ひとり親家庭高等職業訓練給付金とは、資格取得のための職業訓練を受けながらも、
その資格取得の勉強する期間月額10万円の給付金として支給される制度です。(上限3年間)
資格取得の勉強をしながらも給付金が受けられるという、大変ありがたい制度ですが、条件も厳しいです。
まずは給付金を受けられる資格は次の通りです。
多くの講座は半年以上の期間です。
職業訓練は原則的に、土日以外は毎日9時から18時まで受講しないといけません。
私用の休みや遅刻早退は厳禁です。
しかしこれらの資格取得(特に介護関係)ができれば、専業主婦の期間が長かったとしても、正社員の職に就きやすくなります。
子供が小さい場合は、なかなか職業訓練を受けるのは難しいかもしれません。
でも実家が近くで子供を預かってもらえる環境の方や、子供に家の留守を任せても大丈夫な年齢なら、ぜひお勧めです。

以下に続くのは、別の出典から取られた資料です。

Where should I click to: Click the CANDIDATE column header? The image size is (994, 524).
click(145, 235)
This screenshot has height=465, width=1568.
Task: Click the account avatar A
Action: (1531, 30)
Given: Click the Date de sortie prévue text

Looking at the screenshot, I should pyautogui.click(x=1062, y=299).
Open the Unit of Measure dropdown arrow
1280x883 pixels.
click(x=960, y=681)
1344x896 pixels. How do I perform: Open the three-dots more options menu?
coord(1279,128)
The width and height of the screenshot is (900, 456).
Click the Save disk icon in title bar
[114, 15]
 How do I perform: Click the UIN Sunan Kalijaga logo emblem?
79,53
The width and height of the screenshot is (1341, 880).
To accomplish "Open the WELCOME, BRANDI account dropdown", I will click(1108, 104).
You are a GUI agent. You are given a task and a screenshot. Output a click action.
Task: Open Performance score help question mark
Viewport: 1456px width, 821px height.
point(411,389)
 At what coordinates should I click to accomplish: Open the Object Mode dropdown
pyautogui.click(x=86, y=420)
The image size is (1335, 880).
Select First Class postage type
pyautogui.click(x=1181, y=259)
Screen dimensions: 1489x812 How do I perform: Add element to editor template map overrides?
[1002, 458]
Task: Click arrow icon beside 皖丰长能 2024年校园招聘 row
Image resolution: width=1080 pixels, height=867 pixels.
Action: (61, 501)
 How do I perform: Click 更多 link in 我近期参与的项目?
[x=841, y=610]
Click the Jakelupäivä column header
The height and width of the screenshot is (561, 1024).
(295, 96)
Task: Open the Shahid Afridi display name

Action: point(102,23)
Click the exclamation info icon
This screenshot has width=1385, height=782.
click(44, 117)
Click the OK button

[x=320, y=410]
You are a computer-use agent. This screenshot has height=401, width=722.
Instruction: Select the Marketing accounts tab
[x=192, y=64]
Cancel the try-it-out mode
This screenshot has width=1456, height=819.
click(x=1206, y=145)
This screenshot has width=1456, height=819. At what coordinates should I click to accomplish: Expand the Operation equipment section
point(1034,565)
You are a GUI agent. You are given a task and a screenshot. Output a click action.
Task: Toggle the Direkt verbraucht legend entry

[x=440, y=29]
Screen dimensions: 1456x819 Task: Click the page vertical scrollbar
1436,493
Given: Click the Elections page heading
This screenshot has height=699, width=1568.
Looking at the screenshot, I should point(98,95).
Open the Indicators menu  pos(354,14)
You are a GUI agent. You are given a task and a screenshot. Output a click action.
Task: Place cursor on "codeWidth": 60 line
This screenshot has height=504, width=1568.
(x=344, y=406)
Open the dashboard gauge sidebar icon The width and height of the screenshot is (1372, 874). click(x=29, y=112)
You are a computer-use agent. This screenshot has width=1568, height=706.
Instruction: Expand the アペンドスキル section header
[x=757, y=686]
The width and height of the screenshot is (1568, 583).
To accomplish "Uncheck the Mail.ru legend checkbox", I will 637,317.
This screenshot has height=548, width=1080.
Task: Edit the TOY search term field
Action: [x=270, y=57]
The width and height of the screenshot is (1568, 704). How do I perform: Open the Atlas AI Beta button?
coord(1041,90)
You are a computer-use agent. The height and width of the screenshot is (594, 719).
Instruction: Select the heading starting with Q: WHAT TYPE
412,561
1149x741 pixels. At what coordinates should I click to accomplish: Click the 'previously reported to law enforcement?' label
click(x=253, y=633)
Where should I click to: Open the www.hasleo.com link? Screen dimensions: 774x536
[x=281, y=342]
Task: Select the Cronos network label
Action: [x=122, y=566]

なお地域や学校によっては、WEBなどの通信制度もあるようなので、受講は難しいかもと思う方も一度チェックしてみてください。
今回は離婚後の生活費をテーマとして取り上げました。
ご覧頂いた通り、シングルマザーの経済状況は決して恵まれているものではありません。
ですので、養育費や財産分与など離婚時に請求できる権利はしっかりと行使しましょう。
そして実際に合意出来た場合は、出来る限り離婚公正証書に残しましょう。
絶対に口約束だけではいけません。
また生活を安定させる為にも、児童扶養手当などをはじめとする母子家庭の支援制度は必ず申請するようにしましょう。
それでは最後までご覧頂きありがとうございました。